DATA PROVIDED:
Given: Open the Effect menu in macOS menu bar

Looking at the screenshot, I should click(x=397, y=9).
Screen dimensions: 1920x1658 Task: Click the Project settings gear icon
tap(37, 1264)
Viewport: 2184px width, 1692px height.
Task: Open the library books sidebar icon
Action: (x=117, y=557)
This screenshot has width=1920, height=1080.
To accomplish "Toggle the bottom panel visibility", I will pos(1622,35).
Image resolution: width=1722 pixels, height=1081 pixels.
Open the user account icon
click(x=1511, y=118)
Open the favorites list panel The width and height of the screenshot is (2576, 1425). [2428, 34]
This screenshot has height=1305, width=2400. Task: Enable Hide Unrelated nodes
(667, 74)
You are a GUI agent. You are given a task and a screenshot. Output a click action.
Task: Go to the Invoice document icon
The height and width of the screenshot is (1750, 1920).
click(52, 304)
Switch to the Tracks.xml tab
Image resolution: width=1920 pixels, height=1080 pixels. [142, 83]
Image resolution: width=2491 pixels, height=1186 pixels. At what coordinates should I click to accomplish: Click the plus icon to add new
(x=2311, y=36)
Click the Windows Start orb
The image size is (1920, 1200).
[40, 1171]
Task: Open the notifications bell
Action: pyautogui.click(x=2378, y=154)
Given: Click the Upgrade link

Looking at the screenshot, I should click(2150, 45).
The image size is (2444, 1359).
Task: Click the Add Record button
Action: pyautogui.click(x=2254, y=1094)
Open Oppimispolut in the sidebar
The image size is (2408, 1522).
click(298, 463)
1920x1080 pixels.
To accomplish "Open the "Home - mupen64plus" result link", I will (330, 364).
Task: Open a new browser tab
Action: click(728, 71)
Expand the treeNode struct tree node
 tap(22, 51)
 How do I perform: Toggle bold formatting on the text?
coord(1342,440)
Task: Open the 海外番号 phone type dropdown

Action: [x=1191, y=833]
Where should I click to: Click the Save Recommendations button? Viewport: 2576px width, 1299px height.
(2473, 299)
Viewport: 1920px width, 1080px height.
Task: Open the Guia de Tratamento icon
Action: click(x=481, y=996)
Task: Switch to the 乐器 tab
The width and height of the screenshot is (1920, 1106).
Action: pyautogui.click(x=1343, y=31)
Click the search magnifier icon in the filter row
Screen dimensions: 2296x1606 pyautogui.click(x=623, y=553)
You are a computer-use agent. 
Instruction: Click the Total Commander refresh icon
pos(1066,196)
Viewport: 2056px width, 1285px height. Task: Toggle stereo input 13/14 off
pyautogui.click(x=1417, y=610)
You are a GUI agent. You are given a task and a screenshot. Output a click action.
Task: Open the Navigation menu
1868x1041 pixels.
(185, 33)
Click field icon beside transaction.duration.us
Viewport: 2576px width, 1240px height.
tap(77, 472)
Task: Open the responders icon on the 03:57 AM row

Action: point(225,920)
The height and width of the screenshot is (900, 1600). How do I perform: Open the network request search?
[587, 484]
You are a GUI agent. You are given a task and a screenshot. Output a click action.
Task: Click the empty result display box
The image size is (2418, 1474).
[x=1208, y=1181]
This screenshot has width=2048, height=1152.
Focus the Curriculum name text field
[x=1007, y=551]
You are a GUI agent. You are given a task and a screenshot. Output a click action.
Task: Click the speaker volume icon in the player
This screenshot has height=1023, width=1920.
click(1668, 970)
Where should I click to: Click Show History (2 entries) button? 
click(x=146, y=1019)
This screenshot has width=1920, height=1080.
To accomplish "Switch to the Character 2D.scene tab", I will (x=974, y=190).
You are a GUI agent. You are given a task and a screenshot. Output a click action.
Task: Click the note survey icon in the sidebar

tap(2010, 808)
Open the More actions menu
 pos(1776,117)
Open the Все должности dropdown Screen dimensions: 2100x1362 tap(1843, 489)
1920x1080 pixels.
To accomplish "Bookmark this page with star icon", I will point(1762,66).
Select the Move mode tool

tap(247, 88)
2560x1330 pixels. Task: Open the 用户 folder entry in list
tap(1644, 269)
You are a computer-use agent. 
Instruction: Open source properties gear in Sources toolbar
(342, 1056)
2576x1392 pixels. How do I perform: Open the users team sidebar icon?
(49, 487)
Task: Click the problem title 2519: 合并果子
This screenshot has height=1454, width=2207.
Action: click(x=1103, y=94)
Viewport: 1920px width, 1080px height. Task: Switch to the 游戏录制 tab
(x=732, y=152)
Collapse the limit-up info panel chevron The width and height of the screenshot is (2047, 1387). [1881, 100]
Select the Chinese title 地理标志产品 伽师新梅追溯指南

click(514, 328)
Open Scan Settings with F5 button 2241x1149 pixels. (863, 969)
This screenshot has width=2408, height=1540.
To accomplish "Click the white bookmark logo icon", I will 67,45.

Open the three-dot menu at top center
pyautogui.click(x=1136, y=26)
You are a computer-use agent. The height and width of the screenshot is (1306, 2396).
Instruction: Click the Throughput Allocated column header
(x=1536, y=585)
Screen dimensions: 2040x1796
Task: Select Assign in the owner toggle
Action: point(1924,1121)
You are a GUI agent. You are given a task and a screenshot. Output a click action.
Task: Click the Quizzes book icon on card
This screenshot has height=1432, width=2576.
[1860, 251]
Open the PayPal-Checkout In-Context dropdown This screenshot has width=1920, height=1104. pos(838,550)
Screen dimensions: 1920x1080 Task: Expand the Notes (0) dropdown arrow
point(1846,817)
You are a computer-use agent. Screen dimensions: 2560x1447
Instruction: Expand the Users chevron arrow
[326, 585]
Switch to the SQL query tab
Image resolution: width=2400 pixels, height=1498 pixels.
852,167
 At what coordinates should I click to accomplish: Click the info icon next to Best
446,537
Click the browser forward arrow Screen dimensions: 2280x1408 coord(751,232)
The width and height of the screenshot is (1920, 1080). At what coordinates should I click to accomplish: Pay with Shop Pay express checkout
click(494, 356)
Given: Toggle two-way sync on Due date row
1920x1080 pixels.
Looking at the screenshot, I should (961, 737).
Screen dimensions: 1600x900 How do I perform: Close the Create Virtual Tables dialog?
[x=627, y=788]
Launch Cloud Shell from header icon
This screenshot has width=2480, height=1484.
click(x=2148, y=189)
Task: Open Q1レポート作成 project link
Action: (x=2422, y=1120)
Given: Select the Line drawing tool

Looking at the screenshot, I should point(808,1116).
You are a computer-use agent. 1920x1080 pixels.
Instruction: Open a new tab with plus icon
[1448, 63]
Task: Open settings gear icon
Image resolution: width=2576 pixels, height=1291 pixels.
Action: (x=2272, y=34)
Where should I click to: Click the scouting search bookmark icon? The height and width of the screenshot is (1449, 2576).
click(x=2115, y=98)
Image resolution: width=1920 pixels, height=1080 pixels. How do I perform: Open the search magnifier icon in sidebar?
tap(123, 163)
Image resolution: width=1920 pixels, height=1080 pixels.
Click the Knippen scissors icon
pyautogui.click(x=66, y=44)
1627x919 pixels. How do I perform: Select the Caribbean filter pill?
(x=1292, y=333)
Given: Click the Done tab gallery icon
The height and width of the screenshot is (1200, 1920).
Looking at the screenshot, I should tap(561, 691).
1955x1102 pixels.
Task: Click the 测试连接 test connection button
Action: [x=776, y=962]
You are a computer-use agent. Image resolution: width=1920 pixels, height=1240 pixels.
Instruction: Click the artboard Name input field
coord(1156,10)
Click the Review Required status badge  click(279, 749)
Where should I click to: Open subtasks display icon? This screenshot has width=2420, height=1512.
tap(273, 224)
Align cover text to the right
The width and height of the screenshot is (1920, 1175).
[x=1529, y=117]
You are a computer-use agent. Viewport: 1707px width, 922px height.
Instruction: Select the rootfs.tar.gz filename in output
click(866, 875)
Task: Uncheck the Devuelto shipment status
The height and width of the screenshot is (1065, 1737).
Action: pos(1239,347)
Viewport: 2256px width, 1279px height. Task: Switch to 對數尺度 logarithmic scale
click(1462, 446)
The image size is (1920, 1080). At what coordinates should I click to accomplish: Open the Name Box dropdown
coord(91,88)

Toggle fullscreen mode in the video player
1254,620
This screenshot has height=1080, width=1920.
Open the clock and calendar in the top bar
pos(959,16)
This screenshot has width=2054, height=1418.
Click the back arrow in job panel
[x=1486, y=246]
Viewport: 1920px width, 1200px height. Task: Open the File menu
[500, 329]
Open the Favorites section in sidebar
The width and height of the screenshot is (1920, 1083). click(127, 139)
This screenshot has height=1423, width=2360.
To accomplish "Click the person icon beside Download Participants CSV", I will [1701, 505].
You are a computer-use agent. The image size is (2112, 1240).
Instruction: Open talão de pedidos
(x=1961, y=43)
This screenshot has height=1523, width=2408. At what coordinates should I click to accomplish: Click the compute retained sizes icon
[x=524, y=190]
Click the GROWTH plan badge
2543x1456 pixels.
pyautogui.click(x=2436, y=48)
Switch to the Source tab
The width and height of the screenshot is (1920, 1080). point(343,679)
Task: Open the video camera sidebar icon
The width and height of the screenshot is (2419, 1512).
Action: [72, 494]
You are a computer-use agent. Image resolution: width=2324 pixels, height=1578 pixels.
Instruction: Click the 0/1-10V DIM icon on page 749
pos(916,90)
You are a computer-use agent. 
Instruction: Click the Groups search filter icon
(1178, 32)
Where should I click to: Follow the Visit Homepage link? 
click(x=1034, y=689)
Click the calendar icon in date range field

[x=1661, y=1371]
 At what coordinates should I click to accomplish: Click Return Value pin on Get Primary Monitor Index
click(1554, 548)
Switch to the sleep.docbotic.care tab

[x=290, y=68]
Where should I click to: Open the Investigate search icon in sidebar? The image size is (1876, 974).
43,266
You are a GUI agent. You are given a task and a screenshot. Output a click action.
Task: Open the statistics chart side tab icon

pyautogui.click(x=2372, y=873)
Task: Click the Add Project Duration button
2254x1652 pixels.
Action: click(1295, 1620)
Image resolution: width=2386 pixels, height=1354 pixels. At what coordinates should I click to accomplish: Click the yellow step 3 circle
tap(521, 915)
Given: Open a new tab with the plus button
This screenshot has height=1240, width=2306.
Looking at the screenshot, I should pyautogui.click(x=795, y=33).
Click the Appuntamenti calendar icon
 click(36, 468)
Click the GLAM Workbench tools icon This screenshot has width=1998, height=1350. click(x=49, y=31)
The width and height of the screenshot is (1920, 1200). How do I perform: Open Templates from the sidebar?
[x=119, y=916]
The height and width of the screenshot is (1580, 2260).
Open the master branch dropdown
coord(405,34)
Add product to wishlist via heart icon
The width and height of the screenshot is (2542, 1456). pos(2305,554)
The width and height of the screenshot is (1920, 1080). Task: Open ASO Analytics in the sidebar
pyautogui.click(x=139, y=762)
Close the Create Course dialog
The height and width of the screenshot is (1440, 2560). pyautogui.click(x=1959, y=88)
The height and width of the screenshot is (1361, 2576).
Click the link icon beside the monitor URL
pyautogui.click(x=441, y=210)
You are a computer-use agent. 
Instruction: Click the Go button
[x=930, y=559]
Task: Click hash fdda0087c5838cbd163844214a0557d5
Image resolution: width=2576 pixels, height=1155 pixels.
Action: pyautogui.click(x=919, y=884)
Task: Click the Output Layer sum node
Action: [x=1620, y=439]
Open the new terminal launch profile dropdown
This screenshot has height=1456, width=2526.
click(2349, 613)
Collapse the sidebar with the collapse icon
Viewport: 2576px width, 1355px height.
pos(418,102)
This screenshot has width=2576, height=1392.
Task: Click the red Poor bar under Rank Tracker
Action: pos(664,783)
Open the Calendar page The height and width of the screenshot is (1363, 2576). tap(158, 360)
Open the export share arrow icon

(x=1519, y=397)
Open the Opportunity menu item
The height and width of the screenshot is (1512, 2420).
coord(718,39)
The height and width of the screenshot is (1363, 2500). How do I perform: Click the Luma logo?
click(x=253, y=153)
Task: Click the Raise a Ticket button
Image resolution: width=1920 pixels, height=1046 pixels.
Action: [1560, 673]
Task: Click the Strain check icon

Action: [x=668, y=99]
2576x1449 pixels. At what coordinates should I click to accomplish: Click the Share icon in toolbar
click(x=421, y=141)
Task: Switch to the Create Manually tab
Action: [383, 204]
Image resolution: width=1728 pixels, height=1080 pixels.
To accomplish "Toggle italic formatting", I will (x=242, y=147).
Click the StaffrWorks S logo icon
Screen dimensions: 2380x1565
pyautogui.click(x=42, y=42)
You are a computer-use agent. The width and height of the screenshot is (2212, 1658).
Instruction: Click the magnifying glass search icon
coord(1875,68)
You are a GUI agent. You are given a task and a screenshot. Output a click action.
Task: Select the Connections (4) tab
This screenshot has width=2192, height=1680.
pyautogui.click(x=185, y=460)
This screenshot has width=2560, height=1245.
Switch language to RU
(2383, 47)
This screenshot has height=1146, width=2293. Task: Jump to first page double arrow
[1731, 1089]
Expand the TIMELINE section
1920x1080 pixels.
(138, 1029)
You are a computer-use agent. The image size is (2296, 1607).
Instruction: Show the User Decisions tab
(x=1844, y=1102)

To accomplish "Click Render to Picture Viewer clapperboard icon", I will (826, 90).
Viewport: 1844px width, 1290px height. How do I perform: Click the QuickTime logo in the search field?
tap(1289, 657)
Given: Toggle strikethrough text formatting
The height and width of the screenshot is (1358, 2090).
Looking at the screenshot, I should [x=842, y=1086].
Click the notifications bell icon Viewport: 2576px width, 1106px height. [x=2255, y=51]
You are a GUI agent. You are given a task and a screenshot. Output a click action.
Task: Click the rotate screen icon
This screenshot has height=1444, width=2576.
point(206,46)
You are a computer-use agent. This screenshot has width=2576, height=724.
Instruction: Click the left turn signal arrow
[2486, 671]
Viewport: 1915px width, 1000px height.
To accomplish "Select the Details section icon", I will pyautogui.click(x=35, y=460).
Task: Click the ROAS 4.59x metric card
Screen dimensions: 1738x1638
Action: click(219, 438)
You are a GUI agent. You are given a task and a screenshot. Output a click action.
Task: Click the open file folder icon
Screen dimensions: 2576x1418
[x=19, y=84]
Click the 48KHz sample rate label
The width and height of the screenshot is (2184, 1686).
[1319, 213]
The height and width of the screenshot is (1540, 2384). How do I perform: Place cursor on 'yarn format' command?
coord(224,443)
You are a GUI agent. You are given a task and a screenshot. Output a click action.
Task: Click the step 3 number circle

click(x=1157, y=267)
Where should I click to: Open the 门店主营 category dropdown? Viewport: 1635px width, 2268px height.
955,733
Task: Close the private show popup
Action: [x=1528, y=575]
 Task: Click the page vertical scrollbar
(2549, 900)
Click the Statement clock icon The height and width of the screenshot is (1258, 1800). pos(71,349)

REQUIREMENT:
Extract from the listing above the lines between the line containing "This screenshot has width=2408, height=1540." and the line containing "Task: Click the Quizzes book icon on card", keeping both of those lines. Output nothing else.

ANSWER BELOW:
This screenshot has width=2408, height=1540.
To accomplish "Click the white bookmark logo icon", I will 67,45.

Open the three-dot menu at top center
pyautogui.click(x=1136, y=26)
You are a computer-use agent. The height and width of the screenshot is (1306, 2396).
Instruction: Click the Throughput Allocated column header
(x=1536, y=585)
Screen dimensions: 2040x1796
Task: Select Assign in the owner toggle
Action: point(1924,1121)
You are a GUI agent. You are given a task and a screenshot. Output a click action.
Task: Click the Quizzes book icon on card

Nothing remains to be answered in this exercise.